Les dirigeants de Kering se sont montrés plus que satisfaits vendredi dernier, à l’occasion de la publication des résultats annuels du groupe de luxe. Non seulement par les résultats enregistrés l’an dernier qui ont atteint un record à 12,38  milliards d’euros de chiffre d’affaires, mais aussi du fait des premiers retours très prometteurs engrangés par Kering Eyewear, l’entité dédiée à l’activité lunettes de ses griffes, créée en 2014 en vue d'internaliser ce juteux segment géré auparavant en licence.

Un modèle de lunettes Gucci pour l'été 2017 - © PixelFormula


Depuis, les récents rapprochements survenus dans le secteur semblent avoir donné raison à cette initiative pionnière de Kering. Début février, son concurrent LVMH lui a emboîté le pas. Il a annoncé son intention de créer une coentreprise dans le domaine de la lunetterie, à partir de 2018, avec le fabricant italien de lunettes Marcolin autour des marques Céline et Louis Vuitton. En début d’année, Luxottica a de son côté annoncé sa fusion avec Essilor, le principal fabricant de verres européen. Une transaction estimée à 4 milliards d'euros.

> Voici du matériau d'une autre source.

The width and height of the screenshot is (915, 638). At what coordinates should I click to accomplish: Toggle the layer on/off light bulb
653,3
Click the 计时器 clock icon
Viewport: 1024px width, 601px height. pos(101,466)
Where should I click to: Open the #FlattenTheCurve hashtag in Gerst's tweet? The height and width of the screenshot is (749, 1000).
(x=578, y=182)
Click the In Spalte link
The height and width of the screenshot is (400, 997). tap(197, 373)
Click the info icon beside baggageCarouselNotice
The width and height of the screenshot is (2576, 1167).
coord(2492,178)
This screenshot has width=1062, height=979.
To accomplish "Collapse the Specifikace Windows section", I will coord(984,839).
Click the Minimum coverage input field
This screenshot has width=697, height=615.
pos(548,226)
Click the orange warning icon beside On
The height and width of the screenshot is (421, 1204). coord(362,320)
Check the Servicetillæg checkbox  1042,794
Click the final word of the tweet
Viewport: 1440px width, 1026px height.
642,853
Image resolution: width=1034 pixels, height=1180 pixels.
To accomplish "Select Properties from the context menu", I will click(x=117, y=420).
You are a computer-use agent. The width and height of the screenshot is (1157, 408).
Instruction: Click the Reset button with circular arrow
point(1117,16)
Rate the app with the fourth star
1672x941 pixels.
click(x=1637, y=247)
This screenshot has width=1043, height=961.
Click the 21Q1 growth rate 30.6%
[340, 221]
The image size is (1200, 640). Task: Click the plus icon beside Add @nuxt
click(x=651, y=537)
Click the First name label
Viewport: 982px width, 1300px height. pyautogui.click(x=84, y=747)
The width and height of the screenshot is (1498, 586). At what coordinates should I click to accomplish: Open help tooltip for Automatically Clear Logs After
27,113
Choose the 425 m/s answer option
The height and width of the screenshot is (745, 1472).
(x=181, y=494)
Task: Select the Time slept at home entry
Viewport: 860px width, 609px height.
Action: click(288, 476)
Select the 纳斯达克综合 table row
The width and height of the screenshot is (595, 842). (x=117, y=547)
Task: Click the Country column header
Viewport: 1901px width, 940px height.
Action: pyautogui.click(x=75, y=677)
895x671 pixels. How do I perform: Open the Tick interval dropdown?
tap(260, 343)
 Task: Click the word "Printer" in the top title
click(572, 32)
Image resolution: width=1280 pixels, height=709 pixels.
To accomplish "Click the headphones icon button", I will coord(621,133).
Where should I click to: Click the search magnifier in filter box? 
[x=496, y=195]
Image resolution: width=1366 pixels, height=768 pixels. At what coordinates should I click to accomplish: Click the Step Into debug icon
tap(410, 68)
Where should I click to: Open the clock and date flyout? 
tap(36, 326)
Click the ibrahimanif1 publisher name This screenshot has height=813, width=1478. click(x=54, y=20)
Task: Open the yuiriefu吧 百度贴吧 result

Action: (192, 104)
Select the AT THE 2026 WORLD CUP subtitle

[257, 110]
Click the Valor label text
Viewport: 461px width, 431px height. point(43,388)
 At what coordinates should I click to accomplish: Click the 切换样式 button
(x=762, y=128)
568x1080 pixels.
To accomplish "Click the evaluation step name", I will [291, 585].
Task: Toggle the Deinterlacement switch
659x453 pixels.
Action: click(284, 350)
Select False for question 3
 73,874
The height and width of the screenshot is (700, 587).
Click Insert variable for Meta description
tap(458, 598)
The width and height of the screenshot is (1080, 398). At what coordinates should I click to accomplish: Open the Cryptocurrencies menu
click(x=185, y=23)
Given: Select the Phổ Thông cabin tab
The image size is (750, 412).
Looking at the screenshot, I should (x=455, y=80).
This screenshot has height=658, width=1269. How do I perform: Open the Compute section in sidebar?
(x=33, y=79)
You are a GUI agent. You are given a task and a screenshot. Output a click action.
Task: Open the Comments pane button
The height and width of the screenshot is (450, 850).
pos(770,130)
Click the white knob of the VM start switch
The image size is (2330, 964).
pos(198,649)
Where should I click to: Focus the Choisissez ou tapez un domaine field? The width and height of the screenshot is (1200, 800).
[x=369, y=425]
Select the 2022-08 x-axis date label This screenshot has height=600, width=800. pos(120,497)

"Comme l’illustrent ces mouvements récents, la validité de notre option stratégique autour de Kering Eyewear est validée, s’est réjoui le directeur financier du groupe Jean-Marc Duplaix. Notre modèle de gestion internalisée nous donne le contrôle sur toute la chaîne de valeur. En peu de temps, nous avons mis en route l’activation commerciale de 12 marques et lancé 5 collections avec 8 500 références, dont celle très réussie de Gucci."

La nouvelle société, pilotée par Roberto Vedovotto (ex-patron du lunetier Safilo) qui est aussi actionnaire à 30 %, s’est installée à Padoue, en Italie. Elle a repris notamment sous son aile les collections gérées en licence par Safilo, dont celles de Gucci, qui pesaient près de 350 millions d’euros de chiffre d’affaires, mais aussi Saint Laurent, Bottega Veneta, Alexander McQueen et McQ. A celles-ci s’ajoutent les collections de Puma, Boucheron, Brioni, Christopher Kane, Pomellato, Stella McCartney et Tomas Maier.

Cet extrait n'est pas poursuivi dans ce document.